Durante  el tiempo del narcotráfico en Cali, Amalfi, como todos en la ciudad, tuvo que trabajar para ellos. Mucho tiempo después nos relataba, con cierta vergüenza,  que una de sus labores, era contar los dólares que llegaban en bolsas negras,  y que nunca  habías sido capaz de sacarse ni uno, y que no entendía cómo sus compañeros se guardaban algunos. Cuando esa burbuja se estalló, el personaje para quien trabajaba, terminó perdonándole la vida, porque tenía tres hijos. La acusó de robarlo. Mientras sus compañeros de oficina se fueron de la ciudad, durante mucho tiempo, algunos compraron casa y carro y a ella, no le quedó sino el susto de la amenaza, y la tranquilidad de una conciencia limpia.

Uno de los últimos recuerdos que tengo de Amalfi es en el día de su velorio. Una de sus compañeras, una joven, quien siempre le expresó admiración se me acercó para hablarme. Era una muchacha como quizás fue ella en su juventud. Estudiaba contaduría en las noches y trabajaba en el día. Acaba de casarse y, sino estoy mal, acababa de tener un hijo. Venía de un municipio cercano a Cali, ubicado en el norte del Cauca, así que tenía afán por salir adelante y poder darle a su familia una vida más cómoda. Vivía en su casa con sus padres y una hermana.  La muchacha era quien se echaba la carga al hombro. Quizás por ello, mi madre la “adoptó” en los últimos años en la notaría y le enseñó, como decía Amalfi, a trabajar.   

La compañera de mi madre, entonces, me llamó a un rincón de la funeraria, me entregó un sobre con billetes. Nunca supe cuánto había ahí, pero era mucho más de lo que hubiera pensado. Me sorprendí y lo rechacé.

─Tranquilo ─me dijo, ─ que con lo que Amalfi me enseñó, eso lo recupero en una semana.

Durante estos días en los que Cali y el país entero estallan, he pensado mucho en Amalfi. No solo porque me hace falta, sino porque he visto a muchas madres en las calles, resistiendo, acompañando a sus hijos e hijas, tratando de protegerlos, como pueden, de las injusticias y de las balas de la policía o de otros ciudadanos.

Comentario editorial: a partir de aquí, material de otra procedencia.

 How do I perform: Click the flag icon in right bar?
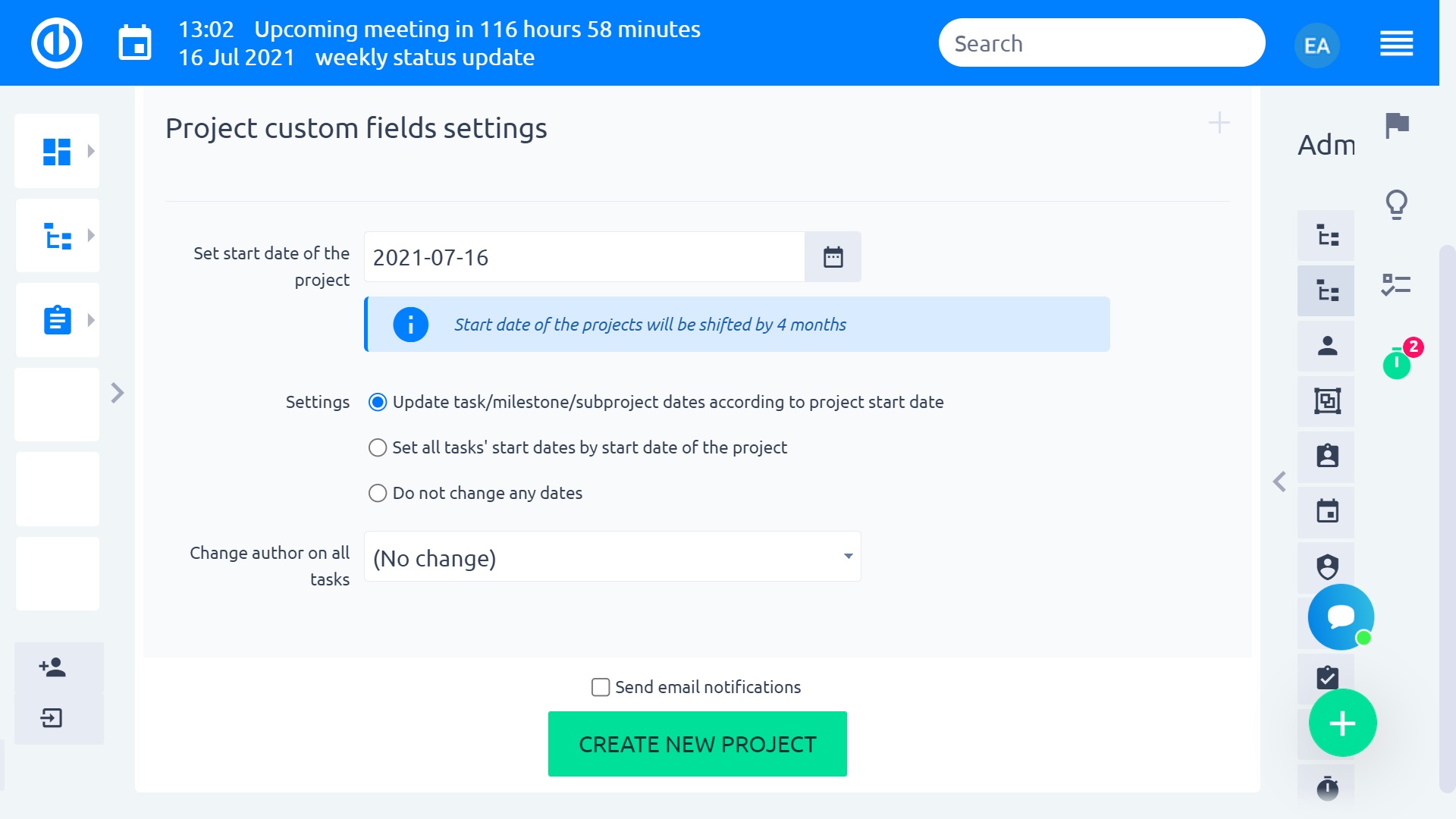coord(1396,125)

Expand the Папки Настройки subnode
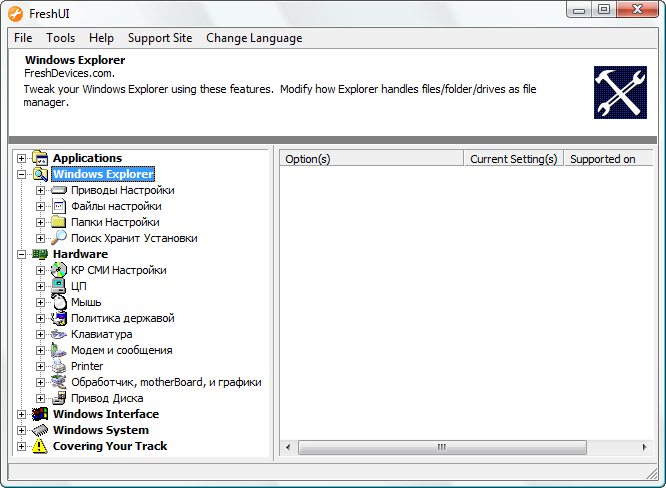tap(41, 222)
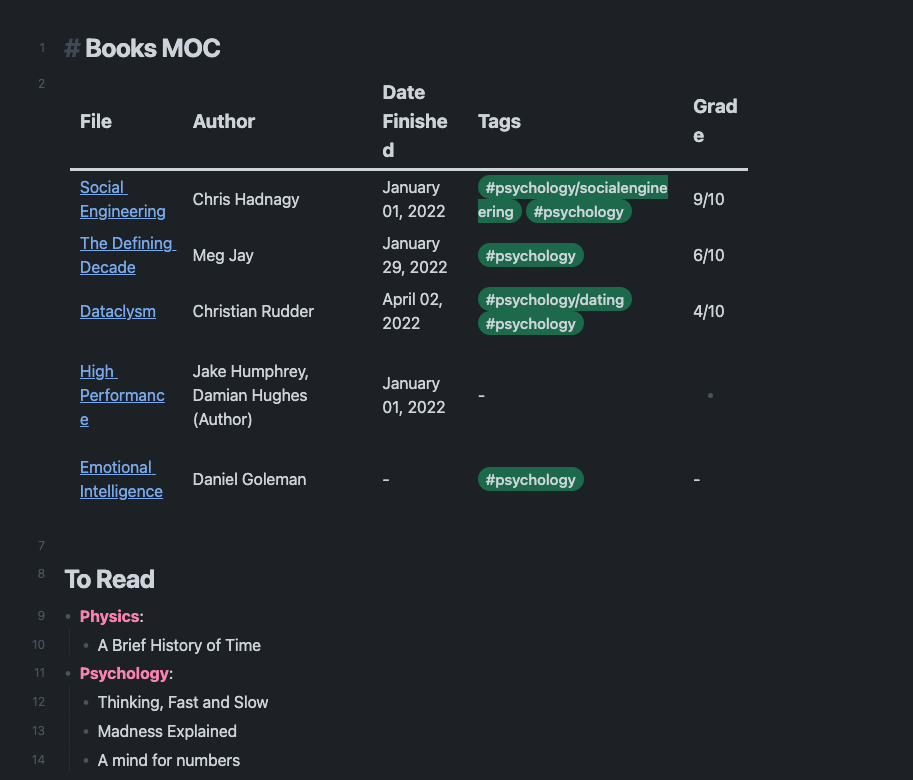913x780 pixels.
Task: Place cursor on A Brief History of Time
Action: [179, 646]
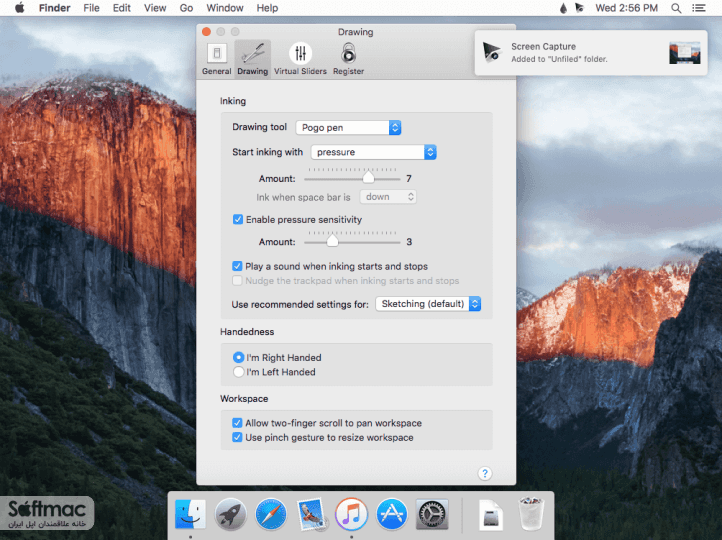Expand the Start inking with pressure dropdown

pos(373,152)
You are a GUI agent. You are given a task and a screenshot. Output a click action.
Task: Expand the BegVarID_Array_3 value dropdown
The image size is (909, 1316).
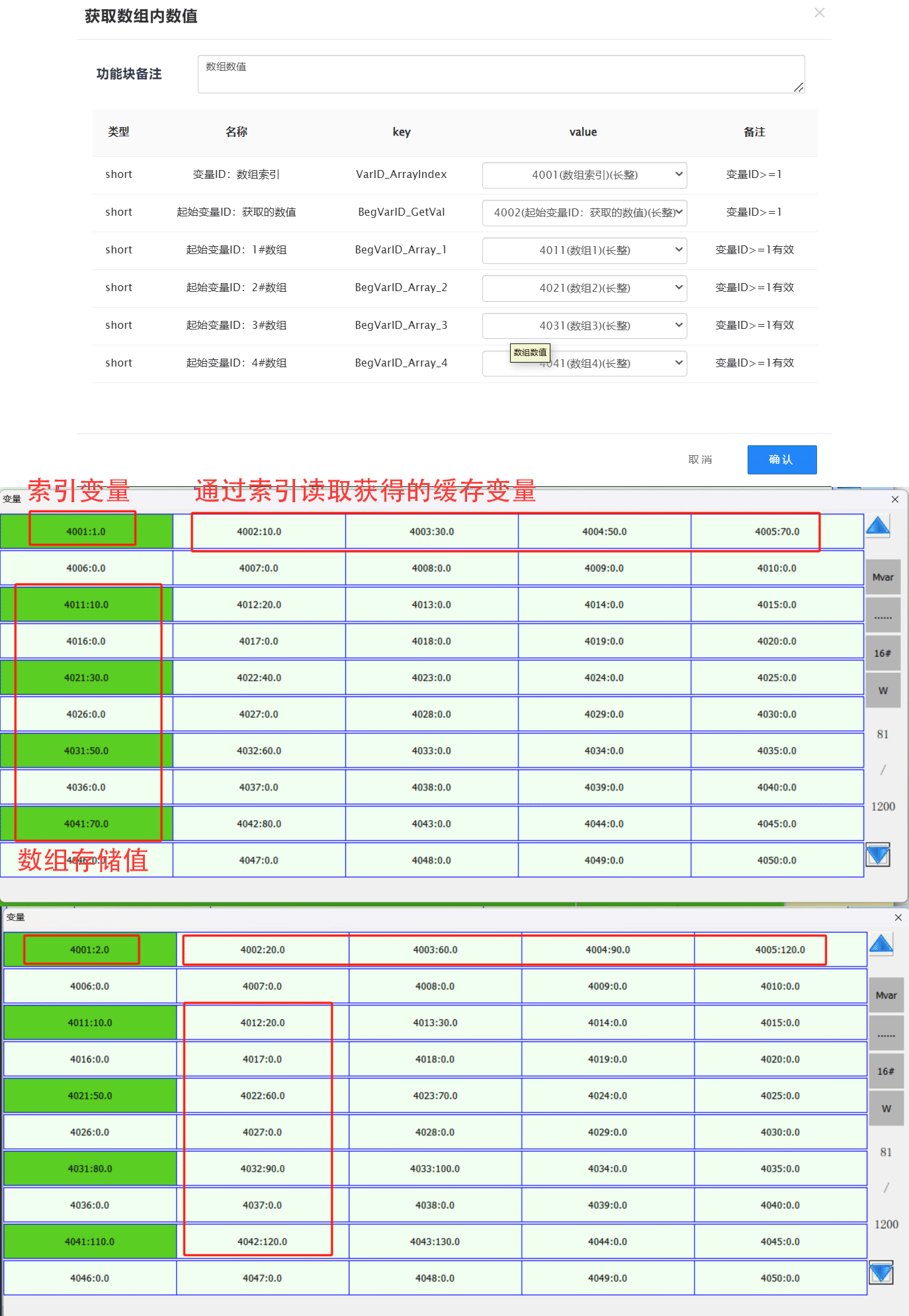[584, 326]
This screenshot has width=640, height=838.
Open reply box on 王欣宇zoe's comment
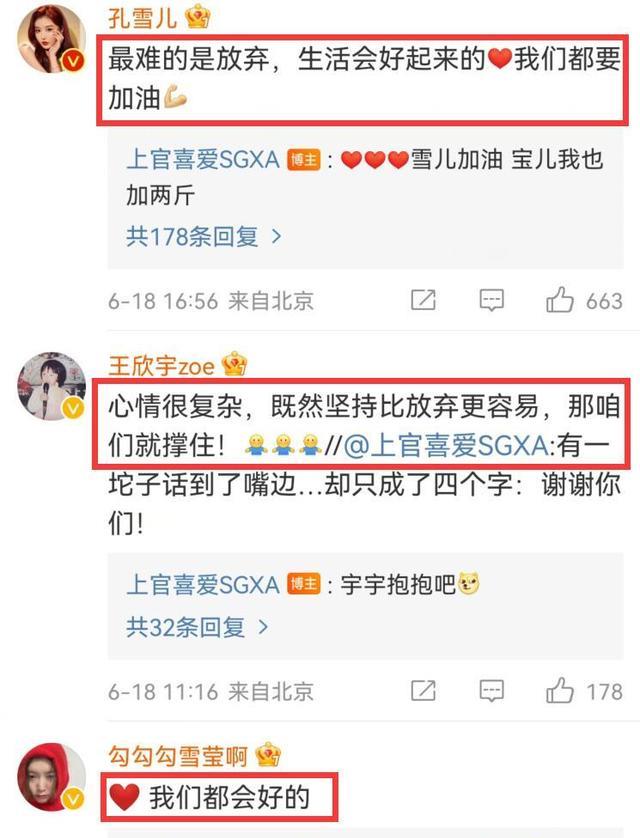pos(491,690)
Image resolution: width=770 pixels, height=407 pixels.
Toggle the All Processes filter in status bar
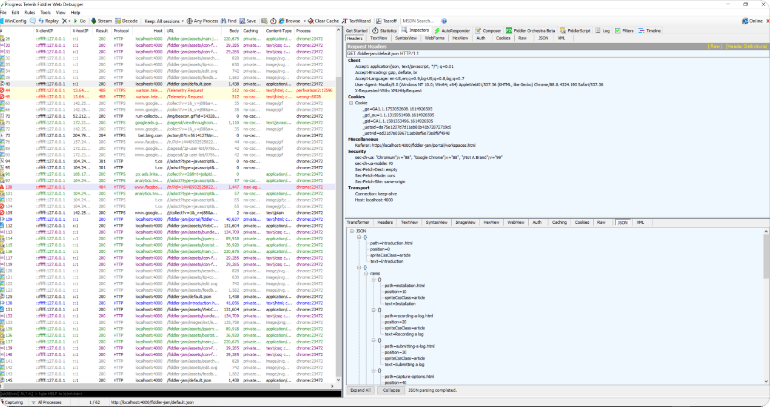[x=47, y=401]
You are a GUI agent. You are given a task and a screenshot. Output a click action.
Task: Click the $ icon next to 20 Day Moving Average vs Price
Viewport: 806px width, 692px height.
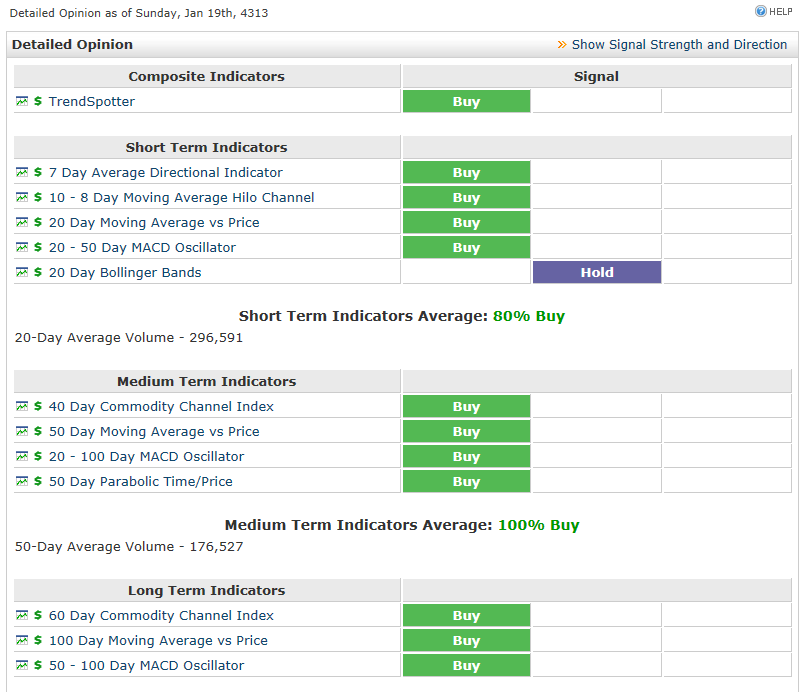click(x=37, y=222)
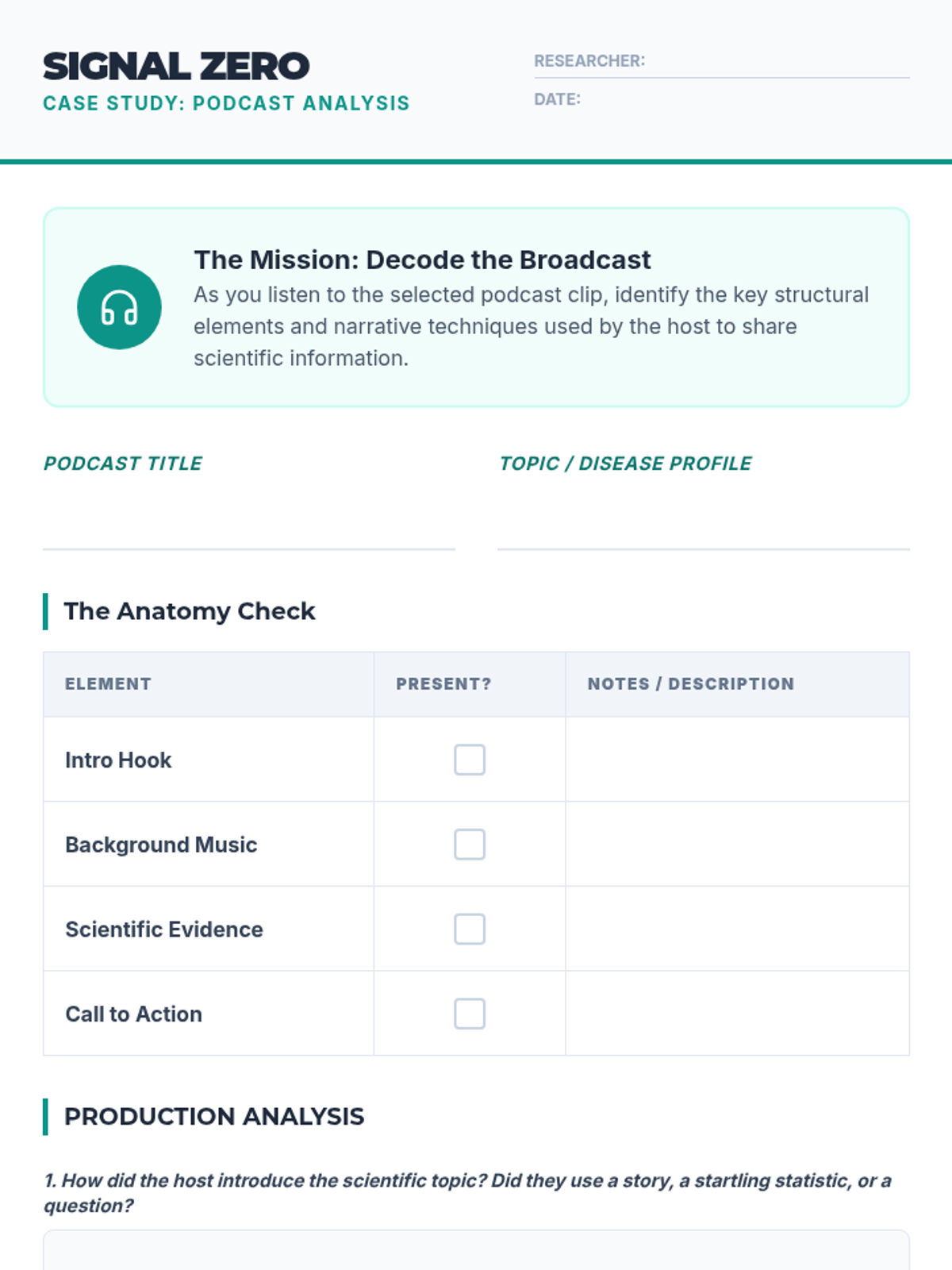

He entendido, también, que todas sus pequeñas desobediencias civiles no fueron más que enseñanzas para nosotros. En que si ella estuviera viva, apoyaría el paro, estaría en las calles y levantaría la voz  en favor de la minga y de los estudiantes,  al lado de las madres que se han quedado sin hijos en estos días. Estaría levantando la voz en contra de su jefe el notario y en contra de su partido político, en contra, en suma, de todo lo que es injusto.

Veo a las madres en  paro y la veo a ella, veo su fuerza, su poder y descubro, que hay muchas que desde hace tiempo resisten, y hay otras que empiezan a hacerlo. Veo a mi esposa enseñándole a nuestra hija el significado de la palabra Resistencia, mientras le explica, desde su visión de historiadora, por qué  está muy bien que los Misak tumben la estatua de Belalcázar, que meses atrás habíamos visitado con su abuela y su tía;  veo a mi hija tratando de entender todo lo pasa a su alrededor y hacer preguntas de todo para comprender este delirio. Veo a mis estudiantes de la universidad privada en la que trabajo, levantando la voz, con más vehemencia que los hombres, porque les parece injusto que les dicte clases mientras su ciudad y el país se caen a pedacitos. Son ellas, las mujeres, las madres, quienes nos enseñan a resistir.

No sé cuántos años trabajó mi madre. Nunca compró casa, tampoco hizo fortuna y como muchos de los de su generación, tampoco alcanzó a jubilarse. Ella, como muchas otras, murió sin tener vacaciones. El día de su entierro, un noviembre de 2006, nos llamaron de la EPS a decirnos que habían autorizado el tratamiento de quimioterapia; por eso, cuando salgo por estos días a la calle, y observo esas señoras arengando, alzando la voz para ser escuchadas, el rostro de la mía aparece y  la escucho nuevamente diciendo: “nunca hay que votar por esos hijueputas”.